*Problem to work on*: Entries follow. Give back exactly the lines starting at the one containing "Click the export" and ending at the one containing "Switch to the", and no other lines.

*Data shown*:
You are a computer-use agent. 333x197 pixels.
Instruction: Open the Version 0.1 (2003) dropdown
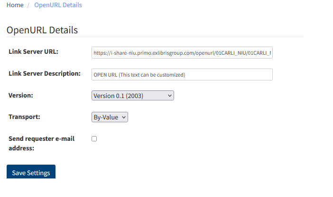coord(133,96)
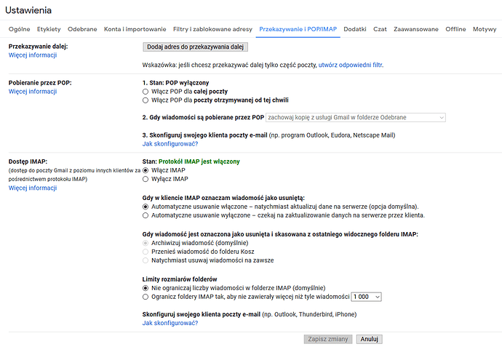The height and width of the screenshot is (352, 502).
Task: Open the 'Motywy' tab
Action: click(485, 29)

==

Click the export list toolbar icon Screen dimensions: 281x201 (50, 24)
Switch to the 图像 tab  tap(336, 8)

*Response area*:
Click the export list toolbar icon Screen dimensions: 281x201 (50, 24)
Switch to the 图像 tab  tap(336, 8)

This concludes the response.